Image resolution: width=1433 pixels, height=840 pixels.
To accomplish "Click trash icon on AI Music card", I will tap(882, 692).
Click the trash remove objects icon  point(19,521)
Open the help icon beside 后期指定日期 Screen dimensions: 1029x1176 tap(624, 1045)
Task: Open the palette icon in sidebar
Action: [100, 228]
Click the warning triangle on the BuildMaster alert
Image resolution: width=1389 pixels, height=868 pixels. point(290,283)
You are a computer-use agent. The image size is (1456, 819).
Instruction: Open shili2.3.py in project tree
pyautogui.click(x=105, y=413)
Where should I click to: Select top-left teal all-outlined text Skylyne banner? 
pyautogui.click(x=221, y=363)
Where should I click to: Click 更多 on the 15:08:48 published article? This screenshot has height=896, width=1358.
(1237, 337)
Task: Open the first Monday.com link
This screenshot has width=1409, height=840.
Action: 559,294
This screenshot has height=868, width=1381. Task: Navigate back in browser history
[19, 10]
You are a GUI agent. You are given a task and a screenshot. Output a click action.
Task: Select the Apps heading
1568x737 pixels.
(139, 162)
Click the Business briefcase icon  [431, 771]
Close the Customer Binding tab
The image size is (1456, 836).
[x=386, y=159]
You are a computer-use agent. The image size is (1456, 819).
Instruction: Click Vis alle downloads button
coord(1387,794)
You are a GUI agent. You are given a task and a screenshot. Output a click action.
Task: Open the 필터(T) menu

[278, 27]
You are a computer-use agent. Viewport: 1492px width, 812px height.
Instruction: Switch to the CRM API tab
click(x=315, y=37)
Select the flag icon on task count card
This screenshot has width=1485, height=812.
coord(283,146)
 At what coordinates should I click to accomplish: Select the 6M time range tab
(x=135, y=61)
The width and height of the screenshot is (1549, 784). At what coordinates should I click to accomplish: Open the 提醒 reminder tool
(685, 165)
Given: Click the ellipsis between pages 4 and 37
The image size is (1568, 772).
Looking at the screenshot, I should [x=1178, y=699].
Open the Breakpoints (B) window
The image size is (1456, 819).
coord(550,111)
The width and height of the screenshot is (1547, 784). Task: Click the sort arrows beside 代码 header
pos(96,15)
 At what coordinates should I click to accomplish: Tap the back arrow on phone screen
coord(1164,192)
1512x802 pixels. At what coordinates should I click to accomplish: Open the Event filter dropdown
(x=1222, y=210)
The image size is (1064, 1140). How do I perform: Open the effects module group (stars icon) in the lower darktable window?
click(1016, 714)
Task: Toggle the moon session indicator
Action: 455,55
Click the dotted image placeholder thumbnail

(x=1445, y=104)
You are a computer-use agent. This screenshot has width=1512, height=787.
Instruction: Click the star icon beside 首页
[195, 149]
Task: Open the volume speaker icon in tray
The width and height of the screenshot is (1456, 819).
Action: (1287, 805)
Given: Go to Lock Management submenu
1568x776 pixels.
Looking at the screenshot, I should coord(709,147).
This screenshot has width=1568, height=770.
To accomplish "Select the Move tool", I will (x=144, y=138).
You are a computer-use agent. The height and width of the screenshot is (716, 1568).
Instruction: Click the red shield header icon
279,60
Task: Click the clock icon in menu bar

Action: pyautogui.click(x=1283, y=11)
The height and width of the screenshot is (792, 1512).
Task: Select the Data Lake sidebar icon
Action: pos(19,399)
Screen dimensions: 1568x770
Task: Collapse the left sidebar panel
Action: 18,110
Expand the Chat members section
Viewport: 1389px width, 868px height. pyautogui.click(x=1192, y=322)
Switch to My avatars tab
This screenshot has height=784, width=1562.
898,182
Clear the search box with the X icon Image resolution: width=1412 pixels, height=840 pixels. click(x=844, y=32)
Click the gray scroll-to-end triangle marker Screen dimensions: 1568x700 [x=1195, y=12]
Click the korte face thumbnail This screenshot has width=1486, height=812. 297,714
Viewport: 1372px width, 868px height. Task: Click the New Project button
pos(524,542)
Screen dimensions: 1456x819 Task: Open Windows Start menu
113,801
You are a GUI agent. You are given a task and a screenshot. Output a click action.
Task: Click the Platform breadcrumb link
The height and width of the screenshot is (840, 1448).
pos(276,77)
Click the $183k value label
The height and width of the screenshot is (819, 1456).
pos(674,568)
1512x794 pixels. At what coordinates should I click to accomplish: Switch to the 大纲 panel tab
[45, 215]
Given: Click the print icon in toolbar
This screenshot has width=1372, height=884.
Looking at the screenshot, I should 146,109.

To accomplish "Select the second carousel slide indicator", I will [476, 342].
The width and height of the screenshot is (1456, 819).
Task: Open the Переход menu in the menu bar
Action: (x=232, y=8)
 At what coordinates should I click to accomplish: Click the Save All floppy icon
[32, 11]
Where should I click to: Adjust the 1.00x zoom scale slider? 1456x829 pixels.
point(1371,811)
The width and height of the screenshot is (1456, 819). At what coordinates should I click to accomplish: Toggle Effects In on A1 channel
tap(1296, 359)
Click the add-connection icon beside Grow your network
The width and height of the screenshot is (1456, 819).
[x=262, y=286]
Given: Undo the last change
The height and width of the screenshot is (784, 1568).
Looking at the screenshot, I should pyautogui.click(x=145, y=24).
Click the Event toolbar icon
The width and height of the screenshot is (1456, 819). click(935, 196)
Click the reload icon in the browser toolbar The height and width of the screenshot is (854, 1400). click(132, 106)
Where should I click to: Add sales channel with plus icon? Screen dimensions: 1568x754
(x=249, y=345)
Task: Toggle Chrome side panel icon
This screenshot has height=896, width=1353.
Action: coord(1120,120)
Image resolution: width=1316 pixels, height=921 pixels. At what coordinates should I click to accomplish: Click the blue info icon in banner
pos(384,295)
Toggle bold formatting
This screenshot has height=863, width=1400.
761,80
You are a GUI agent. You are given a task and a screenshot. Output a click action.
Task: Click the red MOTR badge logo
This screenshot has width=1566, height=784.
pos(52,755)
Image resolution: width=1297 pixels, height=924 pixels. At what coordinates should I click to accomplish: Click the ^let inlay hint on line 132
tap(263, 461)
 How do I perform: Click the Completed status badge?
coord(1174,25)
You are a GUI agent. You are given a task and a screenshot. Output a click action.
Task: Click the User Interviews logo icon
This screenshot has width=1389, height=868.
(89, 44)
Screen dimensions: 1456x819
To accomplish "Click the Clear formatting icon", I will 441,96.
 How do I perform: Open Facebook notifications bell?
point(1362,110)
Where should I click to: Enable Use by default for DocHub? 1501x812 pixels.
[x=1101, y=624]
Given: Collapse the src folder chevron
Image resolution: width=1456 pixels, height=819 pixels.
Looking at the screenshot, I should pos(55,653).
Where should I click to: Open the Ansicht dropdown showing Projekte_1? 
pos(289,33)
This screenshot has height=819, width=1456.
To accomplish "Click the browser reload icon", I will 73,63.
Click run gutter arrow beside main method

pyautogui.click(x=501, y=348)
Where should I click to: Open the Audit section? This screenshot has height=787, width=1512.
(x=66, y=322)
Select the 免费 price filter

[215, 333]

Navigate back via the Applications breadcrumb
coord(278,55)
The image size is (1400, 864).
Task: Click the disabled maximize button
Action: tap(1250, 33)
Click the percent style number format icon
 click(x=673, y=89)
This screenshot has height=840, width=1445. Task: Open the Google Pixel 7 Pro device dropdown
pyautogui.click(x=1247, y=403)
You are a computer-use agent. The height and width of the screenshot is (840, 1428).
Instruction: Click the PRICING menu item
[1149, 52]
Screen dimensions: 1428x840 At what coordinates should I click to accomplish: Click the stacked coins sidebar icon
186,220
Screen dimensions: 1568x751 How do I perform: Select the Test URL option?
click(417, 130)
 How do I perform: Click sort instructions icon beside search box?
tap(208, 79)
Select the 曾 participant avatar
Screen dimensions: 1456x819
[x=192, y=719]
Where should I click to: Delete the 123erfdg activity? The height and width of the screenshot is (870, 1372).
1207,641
+---+
INSTRUCTIONS FOR THE TASK –
Please give, as a bare number, how many lines in the listing above include the word "trash".

RESPONSE BOX –
2